* [Record excerpts]
· · · · · · ·
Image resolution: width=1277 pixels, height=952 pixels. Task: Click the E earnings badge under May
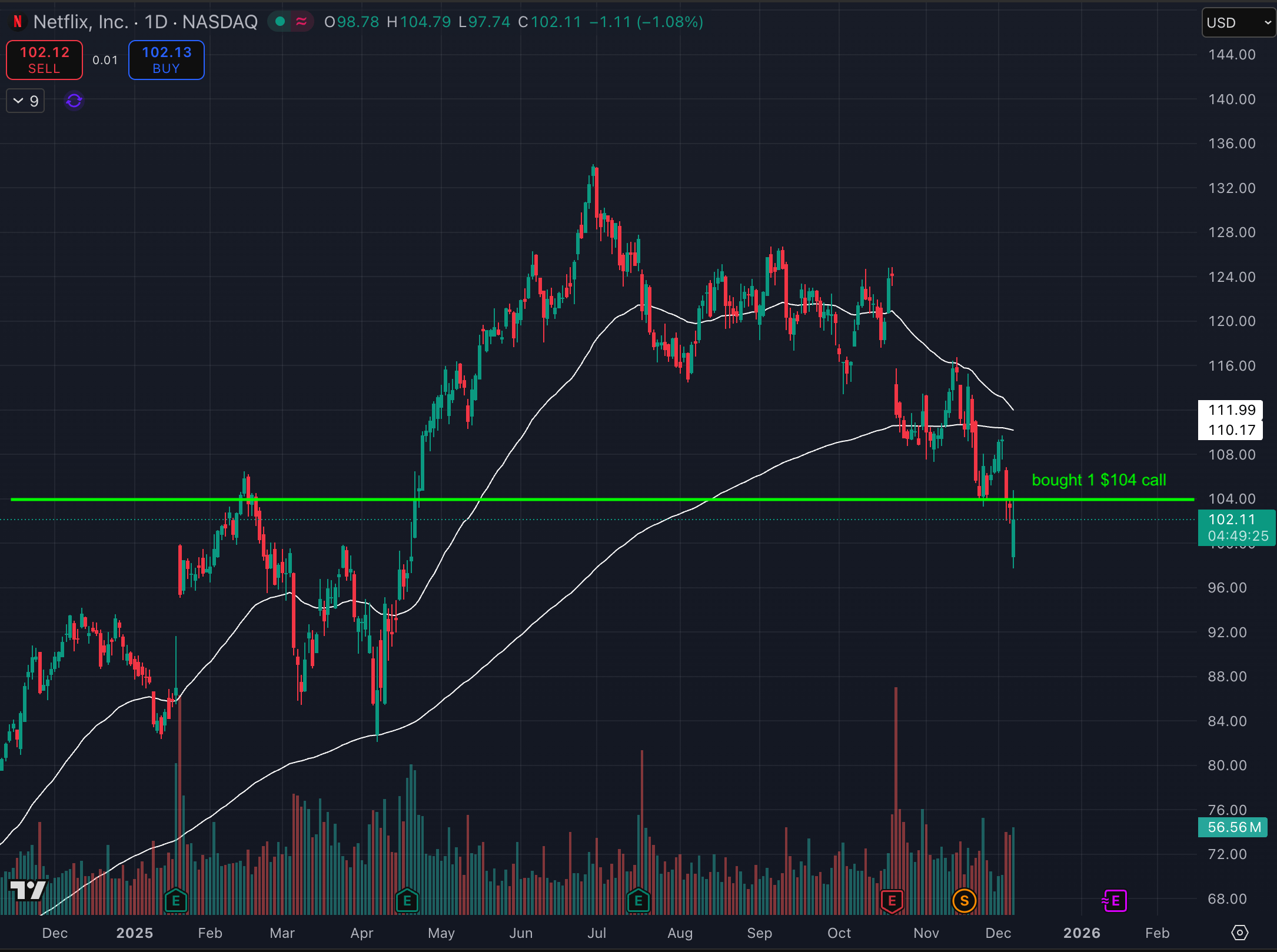[406, 901]
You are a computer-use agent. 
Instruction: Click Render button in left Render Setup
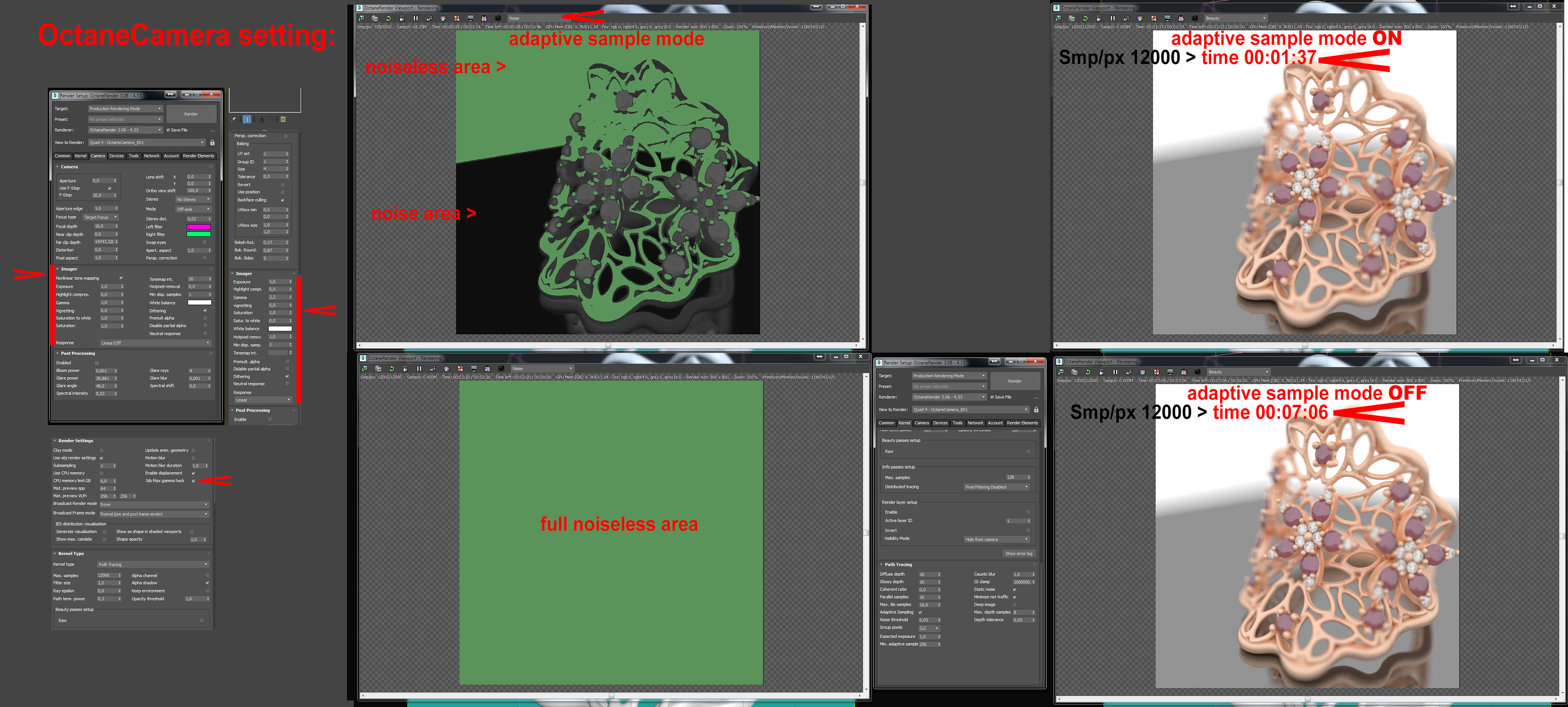click(191, 114)
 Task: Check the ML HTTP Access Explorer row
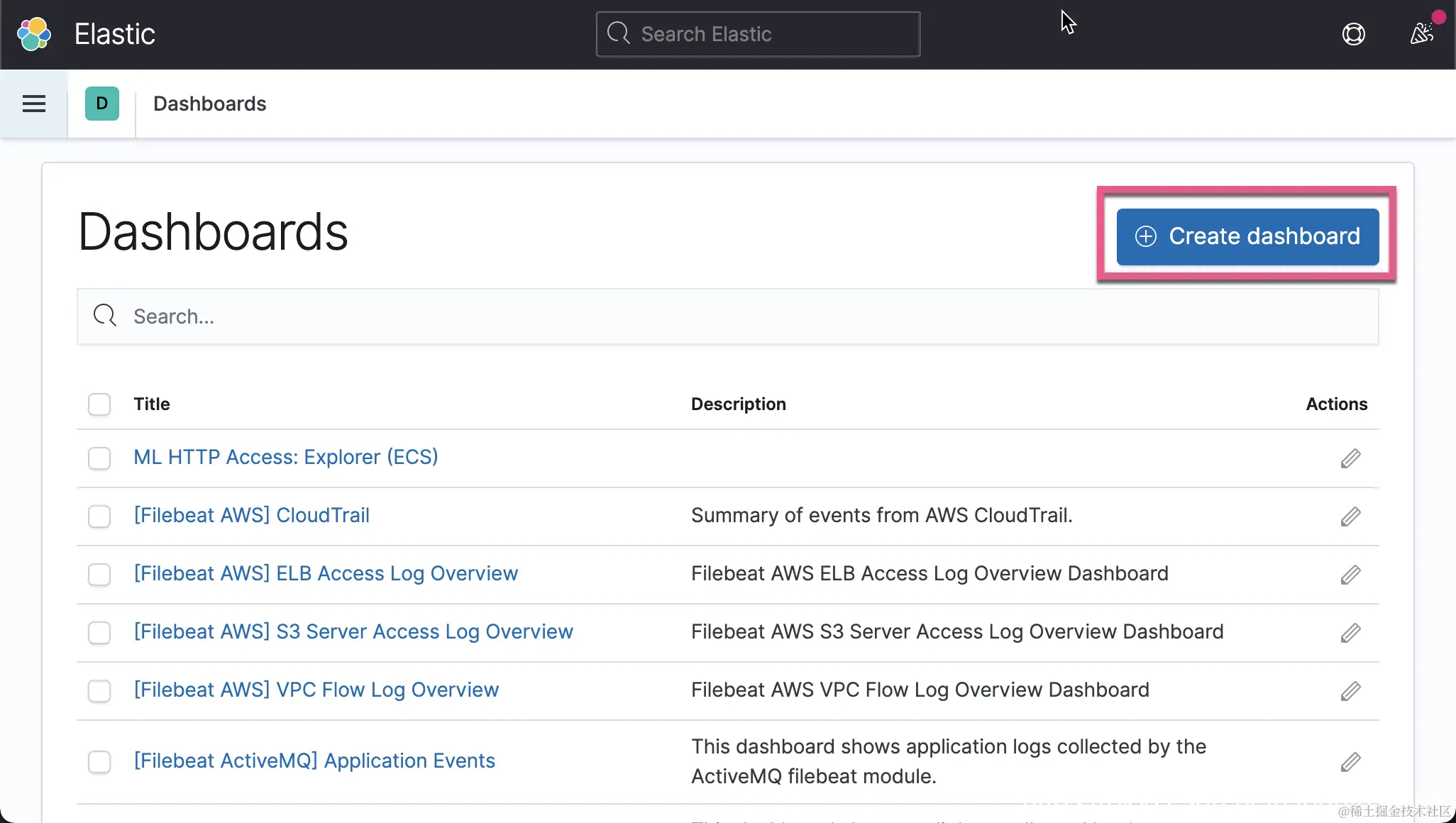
· · · · · · ·
* [The task] Going from the line that holds "Instruction: Click Render" to the end of the listing above, copy each line exactly and nothing more, leaving pictures aside.

* [Solution for this problem]
Instruction: Click Render button in left Render Setup
click(191, 114)
 Task: Check the ML HTTP Access Explorer row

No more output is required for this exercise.